A Warrick County woman who uses a wheelchair and was unable to attend her son’s school Christmas concert two years in a row lost her argument of discrimination under the Americans with Disabilities Act after it was determined the concert was not provided by the school corporation.
Mycal Ashby has transverse myelitis, a condition that renders her paralyzed from the chest down. She cannot stand or walk and relies on a motorized wheelchair for mobility. Ashby’s son attended Loge Elementary School in Boonville and participated in an extracurricular choir offered by the school during the 2014 and 2015 school years.
Both years, the choir performed a Christmas concert at the Warrick County Museum, a building with no elevator or ramp for wheelchair accessibility. In 2014, upon arriving for the concert with her husband and son, Ashby realized there was no access and could not enter the building.
The following year, arrangements were made to install an elevator at the museum in time for the 2015 Christmas concert. However, despite the assurances that she had received that she would be able to get in the building, the concert was inaccessible to Ashby as no elevator had been installed.
Ashby, represented by the American Civil Liberties Union of Indiana, filed a federal discrimination suit. She sought compensatory damages for intentional disability discrimination under Title II of the ADA and Section 504 of the Rehabilitation Act, alleging that the Warrick School Corporation had violated both statutes by allowing the choir to perform at a building that was inaccessible to persons with disabilities.
Both parties filed for summary judgment, and the district court ultimately ruled in favor of the school corporation when it found that the concert was not an activity “of” the school corporation. The 7th Circuit Court of Appeals similarly affirmed the district court’s decision in Mycal L. Ashby v. Warrick County School Corp., 18-1371.
Based on an amicus brief filed by the Department of Justice per request, the 7th Circuit found that there was a “loose framework” to work with in making its decision. It looked to a spectrum provided by the Department for its answer, resolving that “the public entity does not engage in a joint endeavor with the private entity, but instead participates in an event of the private entity.”
“Having undertaken such an examination, we agree with our colleague in the district court that there is no dispute about a material issue of fact.

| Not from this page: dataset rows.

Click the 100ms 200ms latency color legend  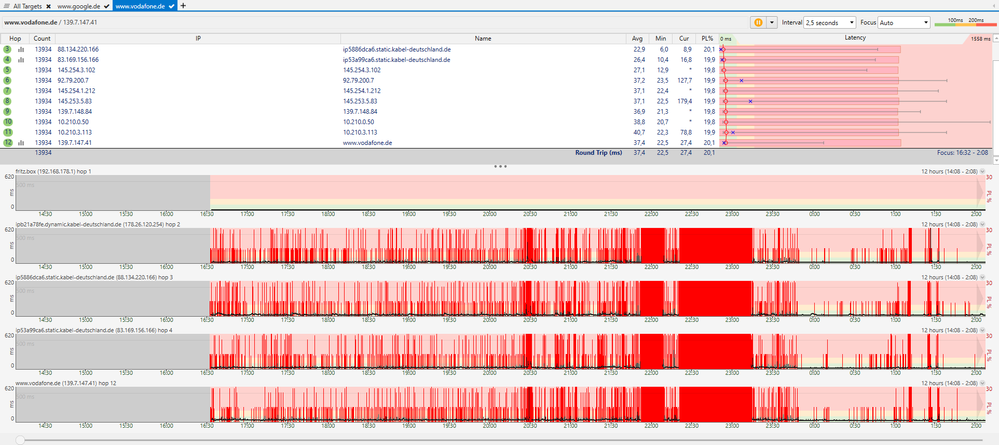click(x=963, y=21)
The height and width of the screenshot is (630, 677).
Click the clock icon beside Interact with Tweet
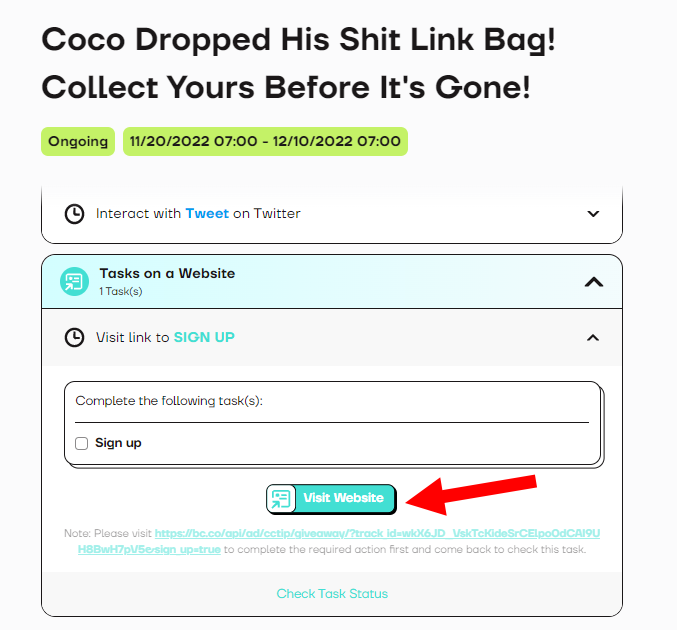tap(74, 213)
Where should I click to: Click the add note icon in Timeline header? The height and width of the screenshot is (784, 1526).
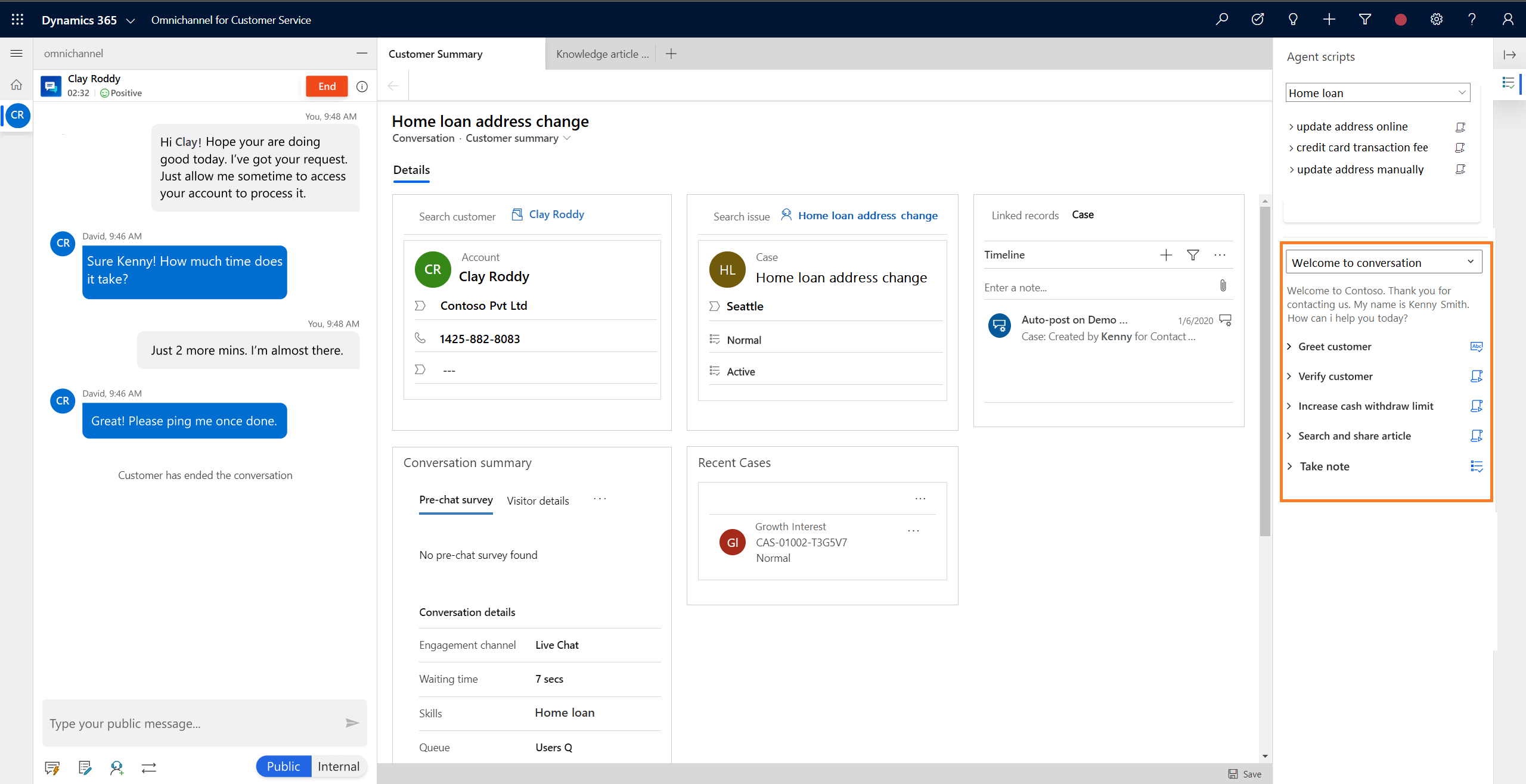point(1165,255)
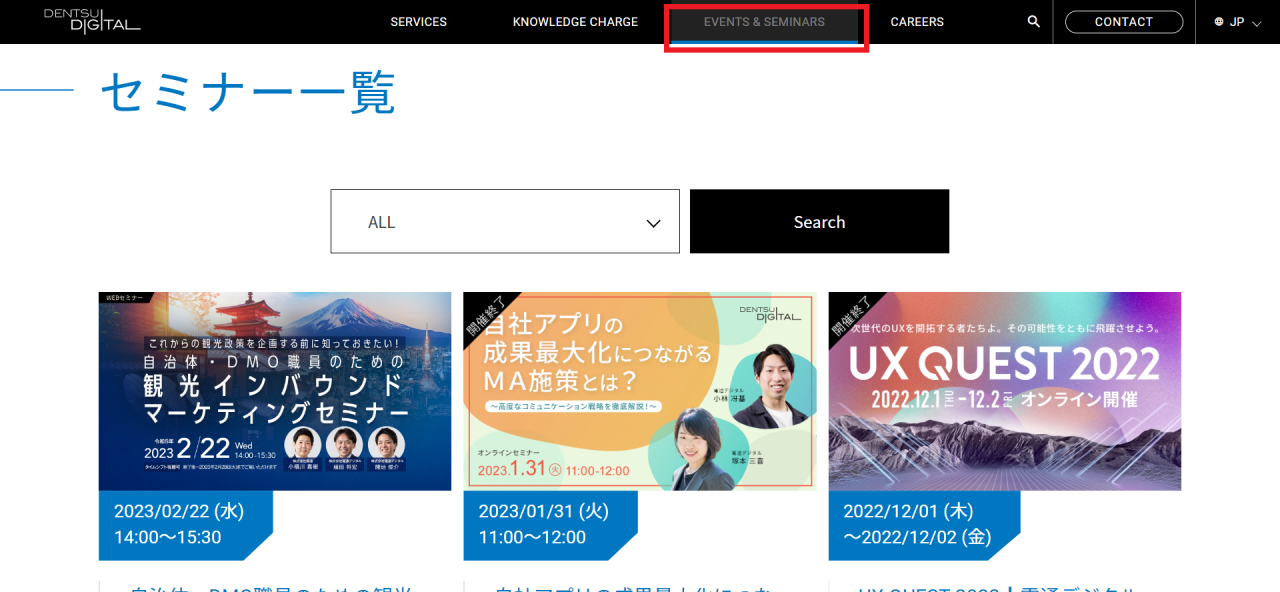Click the 2023/01/31 date badge
The image size is (1280, 592).
click(x=545, y=525)

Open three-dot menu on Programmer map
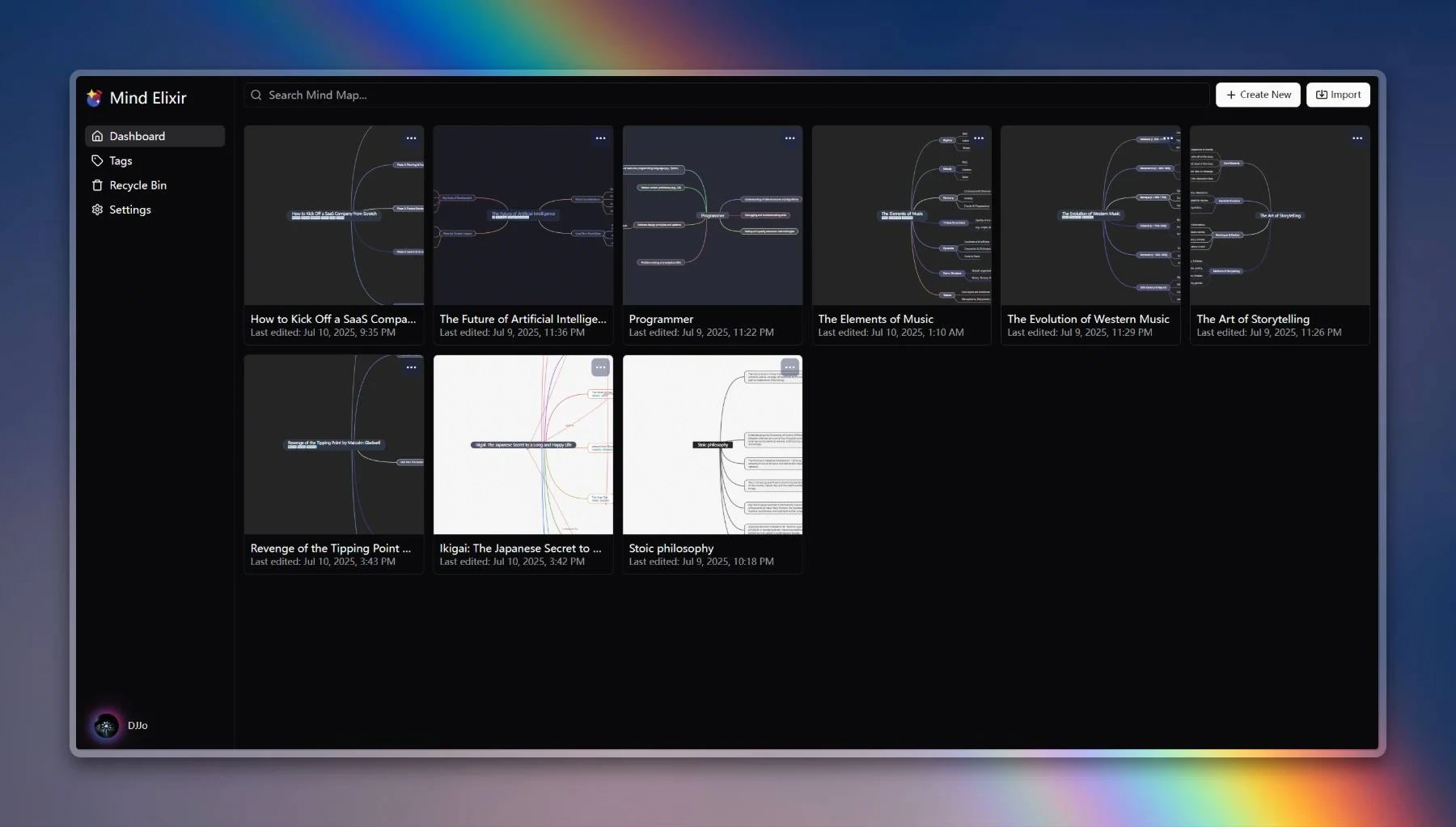click(x=789, y=138)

It is also clear, even when we construe those facts in the light most favorable to Ms. Ashby, that the event was part of the museum’s own programming,” Judge Kenneth Ripple wrote for the court.
“Here, the district court properly understood the statutory and regulatory command and properly determined that the event, organized, sponsored, and maintained by the private museum, was not subject to the strictures of the statutes,” Ripple continued. “The children of the School Corporation participated solely as the invitees of the museum. Accordingly, the judgment of the district court must be affirmed.”